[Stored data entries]
★ ★ ★ ★ ★ ★ ★

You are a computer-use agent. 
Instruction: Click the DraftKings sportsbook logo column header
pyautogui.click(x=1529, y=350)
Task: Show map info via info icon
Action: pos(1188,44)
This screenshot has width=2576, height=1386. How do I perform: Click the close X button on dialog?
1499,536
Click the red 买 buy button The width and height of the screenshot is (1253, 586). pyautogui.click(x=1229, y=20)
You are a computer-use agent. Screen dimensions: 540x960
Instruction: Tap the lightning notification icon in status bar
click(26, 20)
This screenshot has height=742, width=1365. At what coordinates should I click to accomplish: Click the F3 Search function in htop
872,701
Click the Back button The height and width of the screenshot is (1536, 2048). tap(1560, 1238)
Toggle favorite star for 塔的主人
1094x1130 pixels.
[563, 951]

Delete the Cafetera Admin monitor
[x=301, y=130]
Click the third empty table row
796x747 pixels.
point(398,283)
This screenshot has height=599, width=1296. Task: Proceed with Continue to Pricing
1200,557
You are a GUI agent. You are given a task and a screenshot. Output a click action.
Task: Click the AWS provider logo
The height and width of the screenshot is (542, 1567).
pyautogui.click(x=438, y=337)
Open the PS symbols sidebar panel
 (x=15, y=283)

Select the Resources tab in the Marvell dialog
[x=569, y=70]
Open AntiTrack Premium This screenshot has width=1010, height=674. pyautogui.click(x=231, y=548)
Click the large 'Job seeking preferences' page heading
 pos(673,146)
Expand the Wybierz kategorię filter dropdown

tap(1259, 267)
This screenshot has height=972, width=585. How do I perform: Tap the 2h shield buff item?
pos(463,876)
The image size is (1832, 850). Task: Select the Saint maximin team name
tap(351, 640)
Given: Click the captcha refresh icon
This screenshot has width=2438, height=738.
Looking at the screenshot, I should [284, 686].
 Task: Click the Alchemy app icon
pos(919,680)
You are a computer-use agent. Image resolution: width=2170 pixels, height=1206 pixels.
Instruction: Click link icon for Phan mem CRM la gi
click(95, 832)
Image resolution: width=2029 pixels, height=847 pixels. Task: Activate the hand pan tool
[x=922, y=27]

★ ★ ★ ★ ★ ★ ★

== EXERCISE GOAL ==
Retype every one of the records above exactly as they stand, line for line.

== ANSWER FOR THE TASK ==
You are a computer-use agent. 
Instruction: Click the DraftKings sportsbook logo column header
pyautogui.click(x=1529, y=350)
Task: Show map info via info icon
Action: pos(1188,44)
This screenshot has width=2576, height=1386. How do I perform: Click the close X button on dialog?
1499,536
Click the red 买 buy button The width and height of the screenshot is (1253, 586). pyautogui.click(x=1229, y=20)
You are a computer-use agent. Screen dimensions: 540x960
Instruction: Tap the lightning notification icon in status bar
click(26, 20)
This screenshot has height=742, width=1365. At what coordinates should I click to accomplish: Click the F3 Search function in htop
872,701
Click the Back button The height and width of the screenshot is (1536, 2048). tap(1560, 1238)
Toggle favorite star for 塔的主人
1094x1130 pixels.
[563, 951]

Delete the Cafetera Admin monitor
[x=301, y=130]
Click the third empty table row
796x747 pixels.
point(398,283)
This screenshot has height=599, width=1296. Task: Proceed with Continue to Pricing
1200,557
You are a GUI agent. You are given a task and a screenshot. Output a click action.
Task: Click the AWS provider logo
The height and width of the screenshot is (542, 1567).
pyautogui.click(x=438, y=337)
Open the PS symbols sidebar panel
 (x=15, y=283)

Select the Resources tab in the Marvell dialog
[x=569, y=70]
Open AntiTrack Premium This screenshot has width=1010, height=674. pyautogui.click(x=231, y=548)
Click the large 'Job seeking preferences' page heading
 pos(673,146)
Expand the Wybierz kategorię filter dropdown

tap(1259, 267)
This screenshot has height=972, width=585. How do I perform: Tap the 2h shield buff item?
pos(463,876)
The image size is (1832, 850). Task: Select the Saint maximin team name
tap(351, 640)
Given: Click the captcha refresh icon
This screenshot has width=2438, height=738.
Looking at the screenshot, I should [284, 686].
 Task: Click the Alchemy app icon
pos(919,680)
You are a computer-use agent. Image resolution: width=2170 pixels, height=1206 pixels.
Instruction: Click link icon for Phan mem CRM la gi
click(95, 832)
Image resolution: width=2029 pixels, height=847 pixels. Task: Activate the hand pan tool
[x=922, y=27]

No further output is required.